# [Exercise]
Task for the records below: please copy exactly, and only, the lines from the one containing "Given: Click Karishma Sharma's name label" to the last line, both included, leaving out the pictures.

(Saved entries)
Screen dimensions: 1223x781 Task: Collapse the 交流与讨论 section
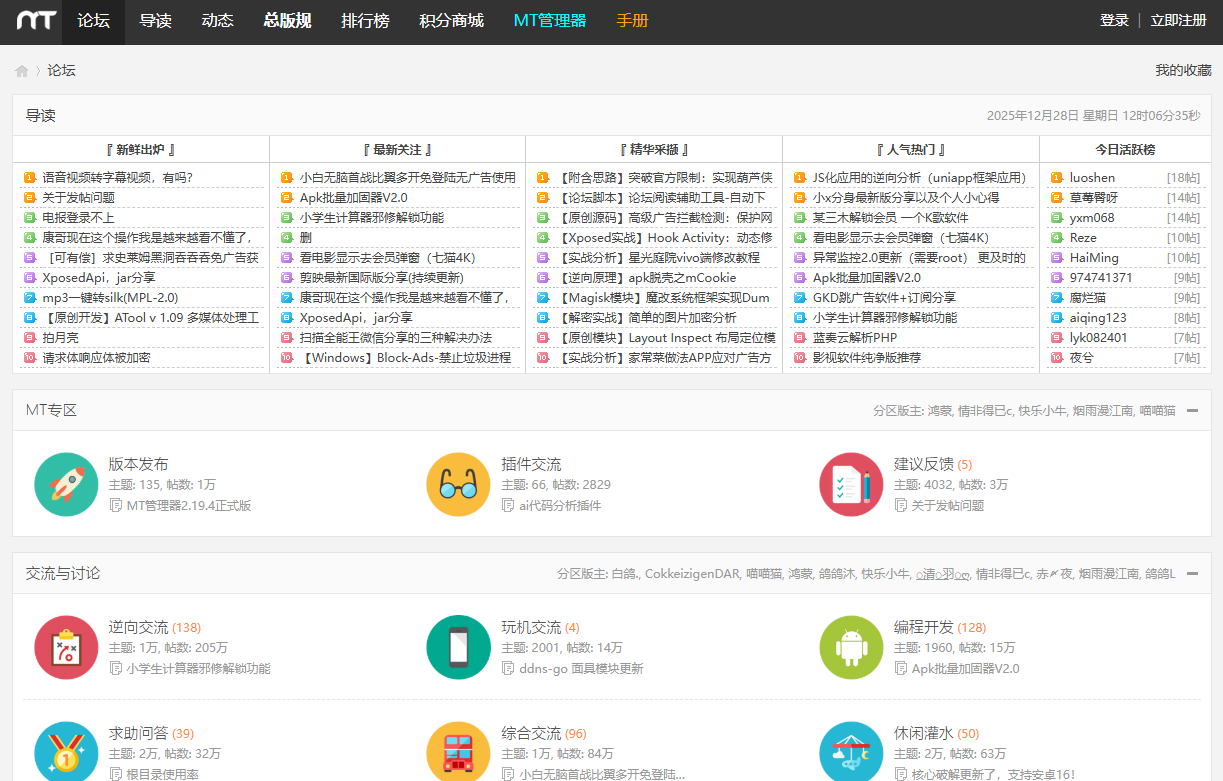click(x=1192, y=574)
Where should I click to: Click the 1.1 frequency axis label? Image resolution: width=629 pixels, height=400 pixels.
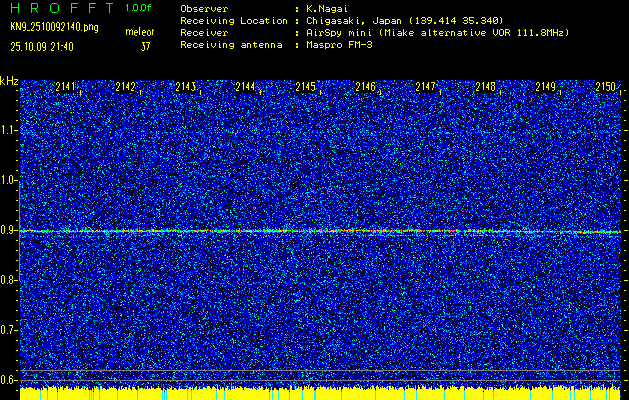pos(9,130)

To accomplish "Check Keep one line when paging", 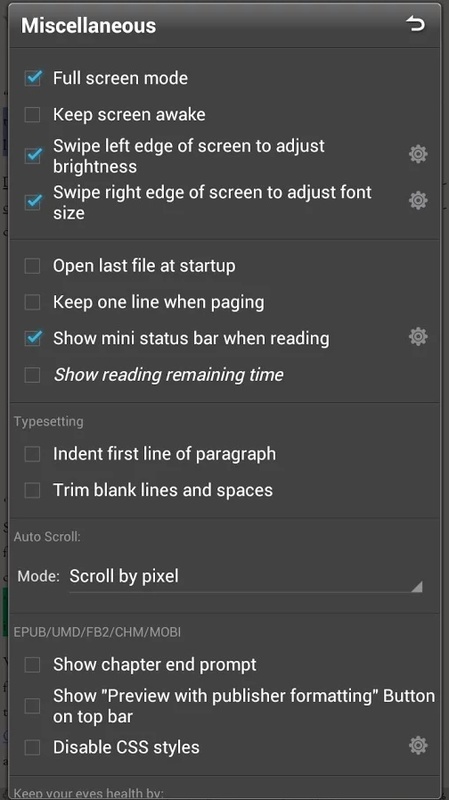I will [33, 302].
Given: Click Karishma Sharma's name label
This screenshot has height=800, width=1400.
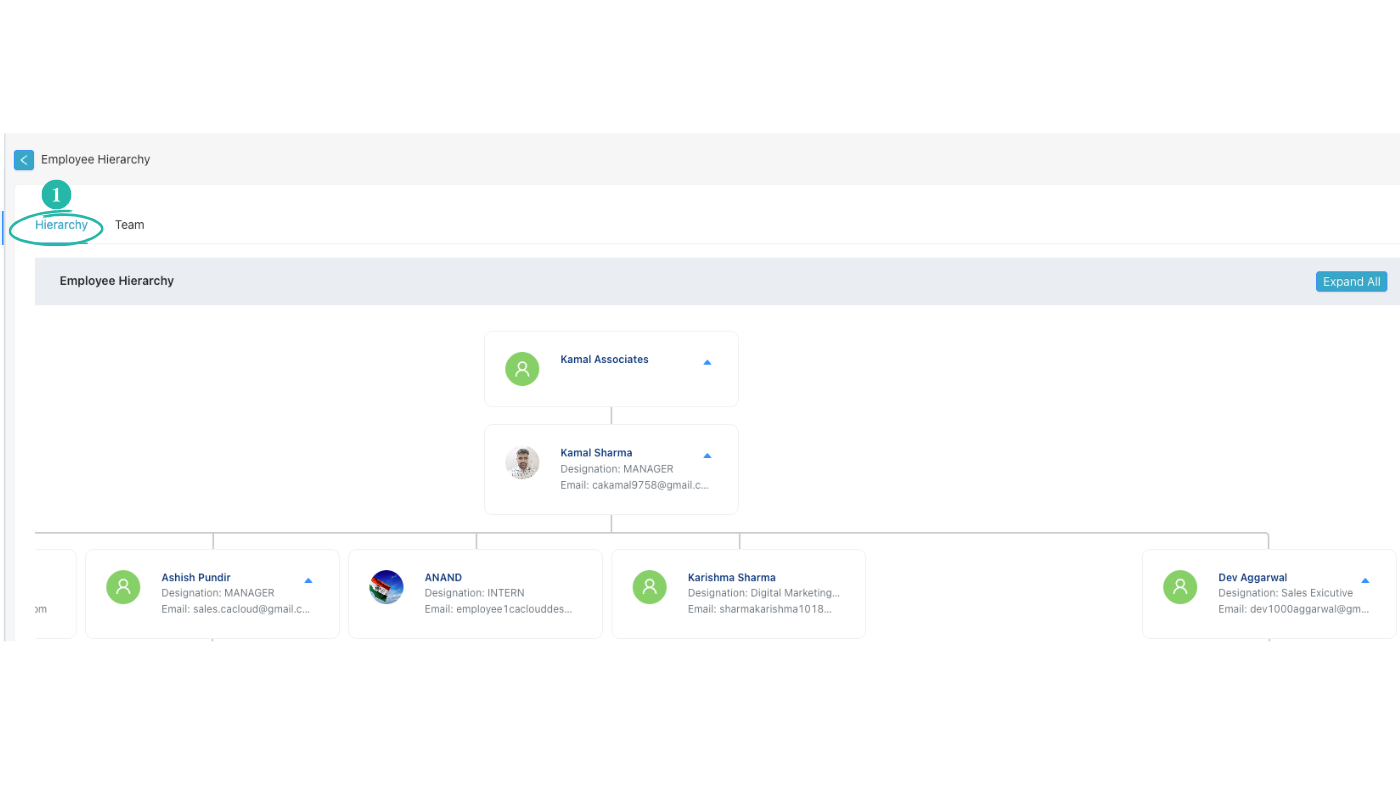Looking at the screenshot, I should pos(731,576).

# [Result of this exercise]
Given: Click Karishma Sharma's name label
This screenshot has height=800, width=1400.
Looking at the screenshot, I should pos(731,576).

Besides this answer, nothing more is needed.